Der virtuelle Küchenassistent im vernetzten Kühlschrank wiederum entwickelt – basierend auf den Vorräten und den bereits erfassten Vorlieben des Benutzers – individuelle Kochvorschläge für den persönlichen Speiseplan, zeigt sie im Display des Gerätes an und lässt sich über den Sprachassistenten Bixby in Samsungs Smartphones steuern.

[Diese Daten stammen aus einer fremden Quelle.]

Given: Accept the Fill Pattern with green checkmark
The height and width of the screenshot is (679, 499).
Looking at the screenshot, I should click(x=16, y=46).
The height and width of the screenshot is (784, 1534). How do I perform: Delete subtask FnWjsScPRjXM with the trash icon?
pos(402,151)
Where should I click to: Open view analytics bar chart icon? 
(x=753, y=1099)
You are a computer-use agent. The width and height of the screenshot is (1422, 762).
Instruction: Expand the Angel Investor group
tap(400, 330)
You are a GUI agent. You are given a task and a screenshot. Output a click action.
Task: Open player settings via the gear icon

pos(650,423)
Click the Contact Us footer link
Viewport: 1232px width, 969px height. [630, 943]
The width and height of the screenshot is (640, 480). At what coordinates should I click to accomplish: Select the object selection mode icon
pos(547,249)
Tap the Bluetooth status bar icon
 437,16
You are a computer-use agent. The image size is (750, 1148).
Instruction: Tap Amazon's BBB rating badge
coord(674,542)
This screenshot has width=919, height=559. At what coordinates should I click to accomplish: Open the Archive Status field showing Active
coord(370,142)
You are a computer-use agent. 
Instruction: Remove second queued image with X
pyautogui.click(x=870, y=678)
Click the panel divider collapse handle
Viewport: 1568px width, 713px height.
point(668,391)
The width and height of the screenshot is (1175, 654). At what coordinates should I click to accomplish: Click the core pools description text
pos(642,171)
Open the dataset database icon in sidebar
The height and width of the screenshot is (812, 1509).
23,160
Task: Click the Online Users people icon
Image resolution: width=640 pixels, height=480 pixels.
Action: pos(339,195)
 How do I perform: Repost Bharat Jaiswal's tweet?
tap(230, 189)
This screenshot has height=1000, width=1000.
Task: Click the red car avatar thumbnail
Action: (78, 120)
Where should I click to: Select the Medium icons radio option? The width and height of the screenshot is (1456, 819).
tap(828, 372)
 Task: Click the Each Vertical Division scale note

Während derlei Finessen mehr praktisch als wirklich zwingend sein mögen, versprechen zwei weitere KI-basierende Neuerungen, die der koreanische Technologiekonzern auf der CES vorgestellt hat, vor allem seh- oder hörbehinderten Menschen deutlich mehr Komfort beim Fernsehen. So haben die Entwickler ihre KI-Software inzwischen soweit trainiert, dass sie in der Lage ist, Töne, Sprache oder Bildinhalte in Echtzeit zu erkennen und mithilfe digitaler Assistenten für Zuschauer oder -hörer nutzbar zu machen. 

Echtzeitübersetzer fürs Fernsehbild

Die Technik erlaubt es dem TV-Gerät zum einen, automatisch Untertitel zu erzeugen, die sich ins Bild einblenden lassen und Geräusche oder Sprache aus dem Videobild in lesbaren Text zu übersetzen. Zum anderen erkennt die Software Bildinhalte in TV-Programm oder Videobild und beschreibt diese in einer zusätzlichen Tonspur, die sich zum regulären Bild oder Ton hinzuschalten lässt. Noch sind beide Funktionen nur Prototypen, doch was in diesem Jahr noch KI-Zukunft ist, könnte zur nächsten CES schon fertiges Produkt sein. 

Der Autohersteller Daimler wiederum zeigt auf der Messe am Beispiel seines neuen Hyperscreens, wie lernende Software die Interaktion von Mensch und Maschine im Fahrzeug verändern kann. Die futuristische Neuinterpretation des klassischen Armaturenbretts, die als erstes in der neuen E-Limousine Mercedes EQS zum Einsatz kommen wird, vereint drei Großdisplays unter einer Oberfläche und kommt ohne jegliche Bedienknöpfe aus.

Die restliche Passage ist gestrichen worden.